29 junho 2005

Vergílio Ferreira, «Escrever», # 275, pg. 169

Valerá a pena repeti-lo? Há cerca de 40 anos aconteceu-me a experiência e tentei dá-la em Aparição. Mas só tarde percebi porque era difícil explicá-la. Porque um «eu» é uma vivência e é assim inconvertível a uma explicação. (...) O cogito cartesiano é um erro porque é posterior à radicalidade e consciência de nós. Não é «penso, logo existo», mas «existo (sou), logo penso». A identificação com a projecção de nós é uma vivência só possível a posteriori, porque na fundura sem limite de nós, é apenas o sentir-se que se é. Do mesmo modo Heidegger errou ao fazer primordialmente do homem uma ek-sistência, uma radical presença ao Ser. Porque só o poderia, se esse Ser fosse o próprio homem ou o do próprio homem. A revelação de Ser como mistério do que «há» (il y a, es gibt) é realmente também uma «aparição», porque esse mistério antecipa-se, mas raro se dá conta dele, ao «ente». Posso olhar uma flor, um animal, a luz, uma pedra na sua realidade indiferente e superficialidade.
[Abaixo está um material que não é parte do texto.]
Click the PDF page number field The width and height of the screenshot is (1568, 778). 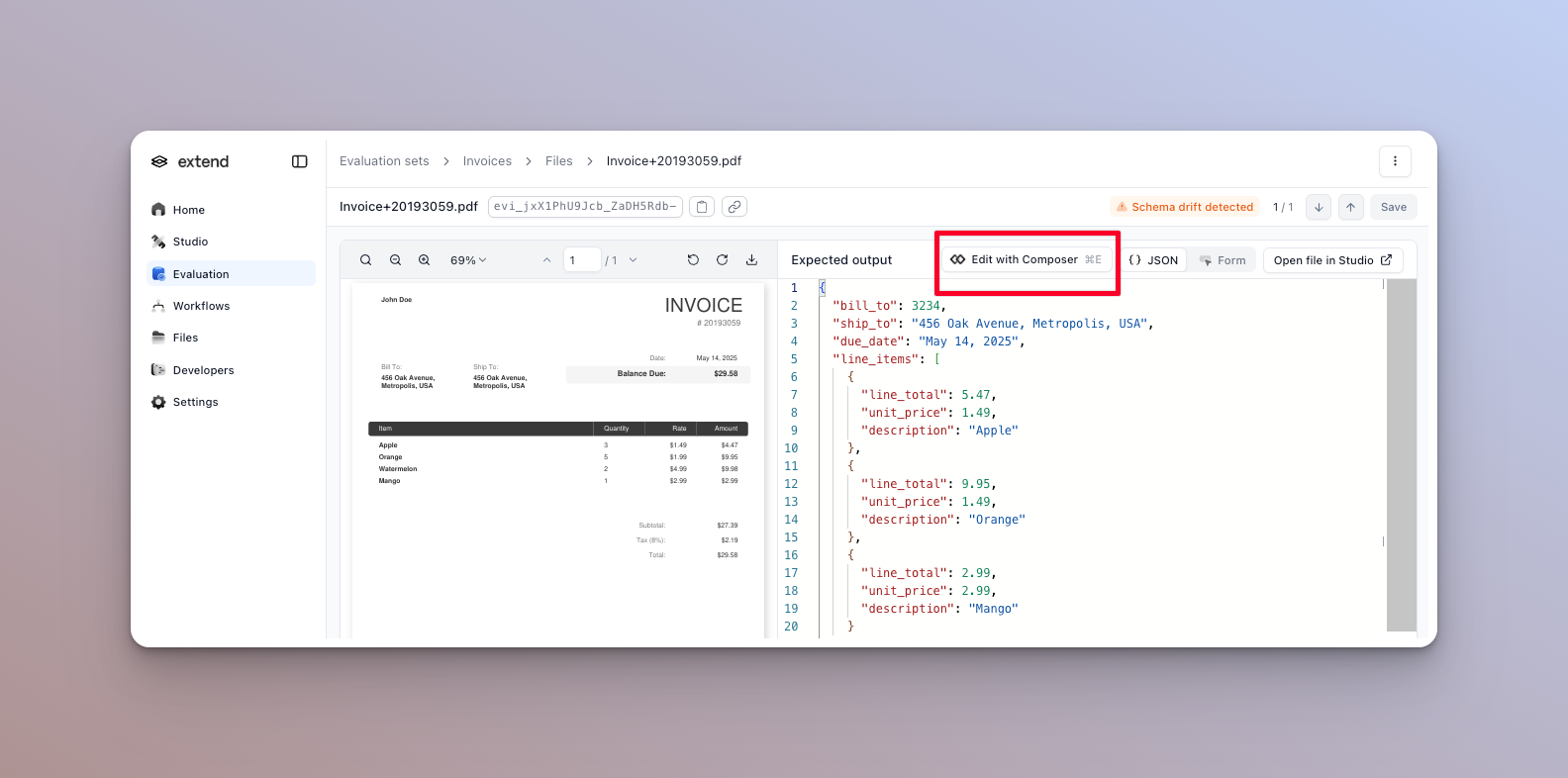click(x=581, y=260)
Mas pode acontecer que o seu mistério se me revele para lá disso que vejo (ou nisso que vejo) e assim acontecer-me a sua «aparição». Mas antes dessa revelação há a revelação (lógica) de mim mesmo, a «aparição» de estar sendo, do informe e indizível em absoluta vivência de ser. Valerá a pena repeti-lo? Mas é sempre possível que a iluminação aconteça como na «demonstração» da existência (ou inexistência) de Deus. Ou da beleza de uma obra de arte. Ou do maravilhoso de uma mulher.